Nancy Costa, a medical student from Reading, Pa., was running with her friend Jill Edmonds of Salem, N.H., when the explosions erupted.
"It was insane here. Everyone was running. I was right next to the explosion. It threw me," she said. "I never sprinted so fast after a marathon.
"The first (blast) threw me onto the ground. And everything went silent and then the second went off and I just covered my head and got up and started sprinting. Everyone was screaming and people were getting trampled. We finally found an open T (subway train) that just arrived in Wellington (station). We had to walk a few miles to find one open."
Kimberly DelGuzzi of Pittsburgh was waiting on Boylston Street for her friend to cross the finish line when she found herself pressed against a building, ducking for cover from the blasts.
"At first, I thought it was fireworks, but then I saw the smoke go up in the air," said DelGuzzi, who was standing between the two explosions. "Then, not even a minute later, the second one went off."
She described the scene as "mass chaos" and said, "Oh my God, it was loud."
"The explosions shook everything," she said, her voice still shaking 40 minutes after the bombs went off. "I saw runners down in the street. I saw people down on the sidewalk."
DelGuzzi, 41, has run numerous marathons but was not running in Boston. Her friend reported she was OK.
Jim Davis, one of the marathon's official photographers, told the Des Moines Register he was about 50 feet from where the first blast ripped through a glass storefront.
"Debris was falling. Fortunately I was far enough away that there weren't any glass shards," said Davis, 65, of Fairfield, Iowa. "Then people started running and screaming and I realized this is not an accident - I should get out of there."

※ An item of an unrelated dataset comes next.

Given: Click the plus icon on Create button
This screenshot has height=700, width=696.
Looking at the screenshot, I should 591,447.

After the second explosion, about a block away, Davis returned for his camera gear and saw one man who had lost both his legs and others were severely cut.

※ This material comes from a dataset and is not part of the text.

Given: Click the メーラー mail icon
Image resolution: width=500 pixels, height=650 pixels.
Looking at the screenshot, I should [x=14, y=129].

"I'm not a war correspondent," he said. "I'm not used to seeing people blown up with injuries."
Tom Beusse, president of the USA TODAY Sports Media Group, had just finished the race and was about 150 yards away from the explosion.
"I finished the race and began to walk through the corrals," he said. "All of a sudden there was this giant explosion. All of us turned around, the runners, and had these looks on their faces like 'Oh my god.' ... Immediately, it turned into mayhem. People were screaming. Cops told us to keep moving away from the finish line in the direction we were going. No one knew what was coming next -- and thankfully, nothing was next."
Massachusetts General Hospital was treating 19 victims, spokeswoman Susan McGreevey said. Six were in surgery in critical condition, four suffering "traumatic amputations" from having legs cut off by the force of the explosions.
Tufts New England Medical Center had nine patients "and we're expecting more," said spokeswoman Julie Jette. Brigham and Women's Hospital reported receiving 18 to 20 injured from the explosions, two in critical condition.
Police evacuated a 15 block area around Copley Square and bolstered security around the city.
Security was also increased around Washington and New York.
The New York Police Department has stepped up security around landmarks in Manhattan, including near prominent hotels, said Paul Browne, deputy commissioner of the NYPD.
Browne told Reuters that New York police were re-deploying counter-terrorism vehicles around the city.